Pixel coordinate grounding data:
__________
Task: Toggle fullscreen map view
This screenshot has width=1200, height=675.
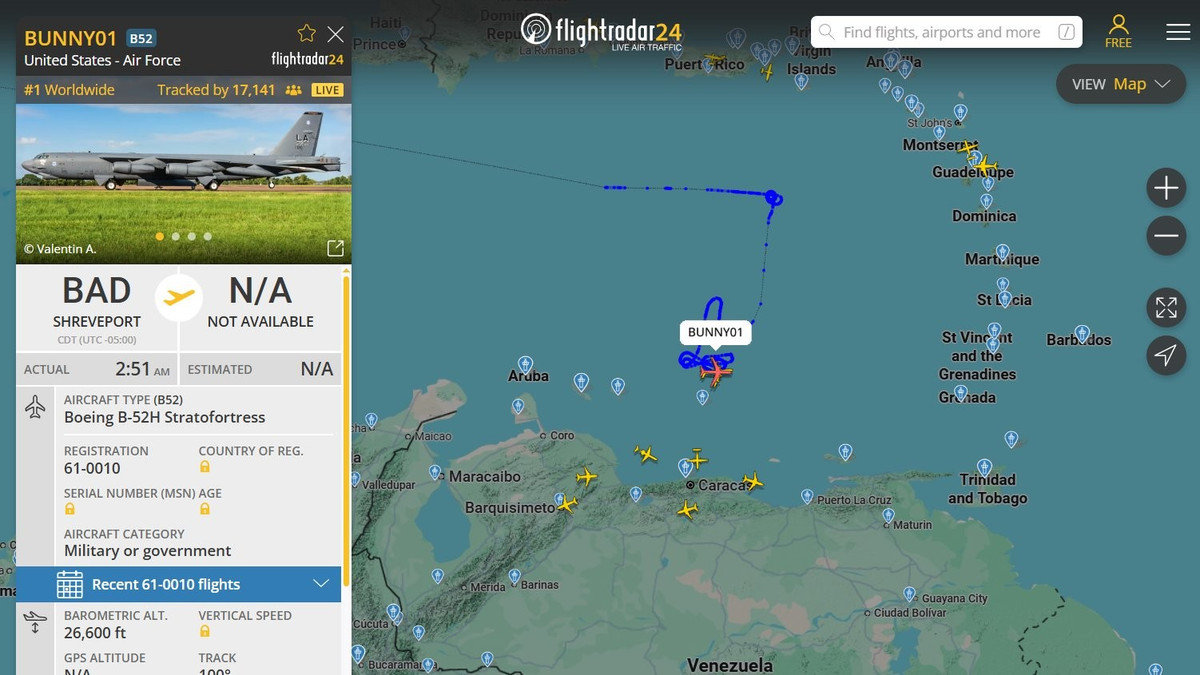Action: [1166, 307]
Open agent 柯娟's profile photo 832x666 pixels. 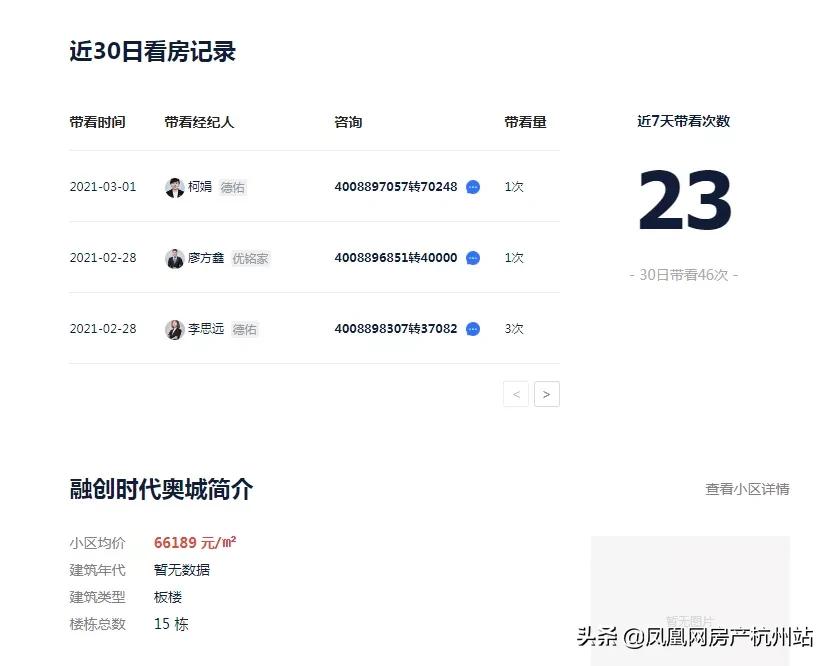[x=177, y=187]
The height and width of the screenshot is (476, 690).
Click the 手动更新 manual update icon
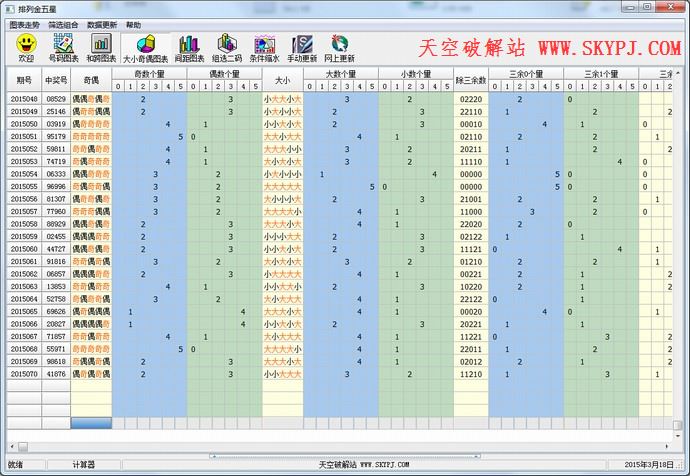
__________
Instructions to follow –
Take the line that contains "The height and" and every line after it down to the last line of the entries above, and output them exactly, with nothing else and no pictures.

Exercise output –
The height and width of the screenshot is (476, 690).
Click the 手动更新 manual update icon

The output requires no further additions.